▶ **Article**:
It helps to know how quickly you can produce quality content. Once I’ve completed my research and my outline, I know that I can write about four pages an hour and I can comfortably write an hour a day. If I don’t have any other deadline, then this will let me leisurely complete a feature draft in a month.

One hour a day is a comfortable pace, especially if I’m working it in with my day job and taking a day off here and there. I’ve also had success with bouts where I wrote two hours a day. I tend to top out at three. When motivation strikes, I can do more hours but I usually break up my writing hours with stretching, walking, and relaxing.

While it’s completely doable to enter a fever dream and write twenty-five pages a day, let me tell you right now — it’s not enjoyable. So know your pace, set realistic goals, and then get your butt in the chair and meet that daily goal. Every day.

Write Out of Sequence

It’s common to get stuck on a scene, but rather than waste time trying to work it out, I recommend adding in a space filler and moving on. I usually have something like “Write something cool here” or “Something happens and she leaves.” You can figure out the details later when you’re a bit more fresh — but the key is to not lose your momentum.

▶ **Source excerpt**:
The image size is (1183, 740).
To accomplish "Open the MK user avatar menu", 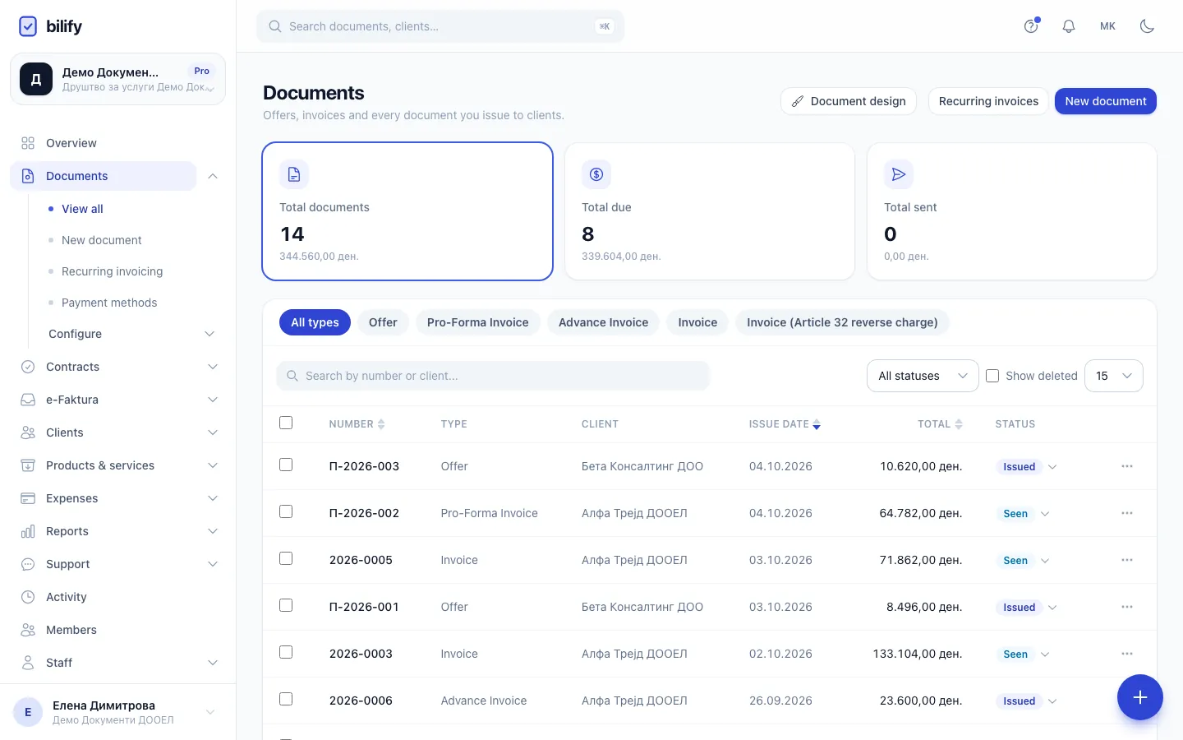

▶ **Requests**:
**1)** From the article on writing pace, return the passage from "While it’s completely" up to and including "goal. Every day.".
**2)** Translate this sentence from the article on writing pace into Spanish: "One hour a day is a comfortable pace, especially if I’m working it in with my day job and taking a day off here and there."
**3)** Continue the article on writing pace from its last sentence.

▶ **Expected results**:
**1)**
While it’s completely doable to enter a fever dream and write twenty-five pages a day, let me tell you right now — it’s not enjoyable. So know your pace, set realistic goals, and then get your butt in the chair and meet that daily goal. Every day.

**2)** Una hora al día es un ritmo cómodo, sobre todo si la combino con mi trabajo diario y me tomo un día libre de vez en cuando.

**3)**
The Only Way Out is Through

It’s really easy to fall out of love with your script halfway through. You’re a creative person. You’ve studied Emmy and Oscar-nominated screenplays. You know what a great shooting script looks like…and your first draft isn’t there yet. The thing to remember is that you’re not writing a shooting script — you’re writing a first draft. You have to get through that first draft so that Future You can edit it and make it great.

There will be time to punch up your jokes, get notes from respected peers, hear it out loud in a table read, and workshop it later. Right now, you just have to finish your script.

Writing that first draft is as much an act of discipline as it is an act of imagination, so stay the course and get her done.

Conclusion

Remember, everyone who has ever written any script has had doubts. That’s part of being a writer. Set yourself up for success with a healthy outline and a daily writing goal — then meet that goal and follow your roadmap until you have a first draft. Revisions are where it gets fun.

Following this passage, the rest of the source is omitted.